あらすじ
劉備が亡くなったことを知った魏帝曹丕は歓喜した。「この機会に大軍を送れば、蜀を落とすことができるのではないか」と群臣に意見を求めると、賈詡は反対し、馬懿は賛成した。
司馬懿は、五路より蜀を討つ計を曹丕に説明した。
曹丕は蜀を落とせると考えているので、司馬懿の計を認めた。
一方、蜀の成都では、十五になった故張飛の娘が幼帝劉禅の皇后となった。
祝典が終わった数日後、魏が五路より蜀を攻めてくるという知らせが入った。
幼帝劉禅は震え上がったが、諸葛亮は劉禅の前に姿を現さなかった。
諸葛亮に使いを出すが、門を閉じて顔すら見せないため、劉禅みずから諸葛亮の邸へ向かった。
魏への対策を深く考えていたためだったと諸葛亮は詫び、対策を劉禅に述べた。
劉禅は諸葛亮を従えて、御車に戻った。
劉禅のお供の中にいた鄧芝が笑っていたので、諸葛亮が鄧芝を呼び「君ならば、どのような方策をとるか」と尋ねると、「問題は呉に打つ手一つだと思います」と鄧芝は答えた。

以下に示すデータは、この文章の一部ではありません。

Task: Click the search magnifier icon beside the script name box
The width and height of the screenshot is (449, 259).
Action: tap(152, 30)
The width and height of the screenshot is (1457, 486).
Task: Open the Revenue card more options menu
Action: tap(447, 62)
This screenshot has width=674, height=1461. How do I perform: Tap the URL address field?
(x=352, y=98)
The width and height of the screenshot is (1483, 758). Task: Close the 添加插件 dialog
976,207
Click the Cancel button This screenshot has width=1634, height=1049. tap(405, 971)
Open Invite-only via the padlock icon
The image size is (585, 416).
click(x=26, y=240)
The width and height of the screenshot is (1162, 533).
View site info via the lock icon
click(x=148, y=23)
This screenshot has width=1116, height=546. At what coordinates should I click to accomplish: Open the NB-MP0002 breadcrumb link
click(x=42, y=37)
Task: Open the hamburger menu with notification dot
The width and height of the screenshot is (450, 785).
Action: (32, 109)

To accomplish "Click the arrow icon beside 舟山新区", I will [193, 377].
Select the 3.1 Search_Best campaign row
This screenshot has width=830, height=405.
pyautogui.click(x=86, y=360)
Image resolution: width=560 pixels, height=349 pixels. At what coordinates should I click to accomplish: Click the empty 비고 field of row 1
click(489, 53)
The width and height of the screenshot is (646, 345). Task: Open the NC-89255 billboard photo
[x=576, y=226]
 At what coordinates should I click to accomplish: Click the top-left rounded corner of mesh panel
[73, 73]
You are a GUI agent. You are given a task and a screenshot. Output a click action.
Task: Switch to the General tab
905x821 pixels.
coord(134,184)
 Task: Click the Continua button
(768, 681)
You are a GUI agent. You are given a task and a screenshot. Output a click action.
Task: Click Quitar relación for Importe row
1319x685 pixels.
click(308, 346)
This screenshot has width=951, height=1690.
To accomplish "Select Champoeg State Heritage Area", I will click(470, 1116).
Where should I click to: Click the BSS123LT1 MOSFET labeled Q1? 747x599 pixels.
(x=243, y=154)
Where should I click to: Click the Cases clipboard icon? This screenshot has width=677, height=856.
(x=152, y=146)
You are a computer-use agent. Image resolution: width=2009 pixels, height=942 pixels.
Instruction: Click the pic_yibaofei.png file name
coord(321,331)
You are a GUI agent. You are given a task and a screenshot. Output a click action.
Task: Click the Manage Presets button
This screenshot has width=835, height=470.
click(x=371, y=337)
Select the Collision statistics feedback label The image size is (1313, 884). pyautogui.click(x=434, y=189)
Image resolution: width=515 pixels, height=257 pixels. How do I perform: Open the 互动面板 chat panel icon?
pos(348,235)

つぎの日、諸葛亮のすすめにより、劉禅は鄧芝を呉の使いとして向かわせた。
このとき、呉は黄武元年と改元していた。
魏の曹丕から呉へ、魏と呉が協力して蜀を攻め、領土を二分しようとの申し入れがあった。
呉は閣議を開くが、賛成と反対にわかれて、決まらなかった。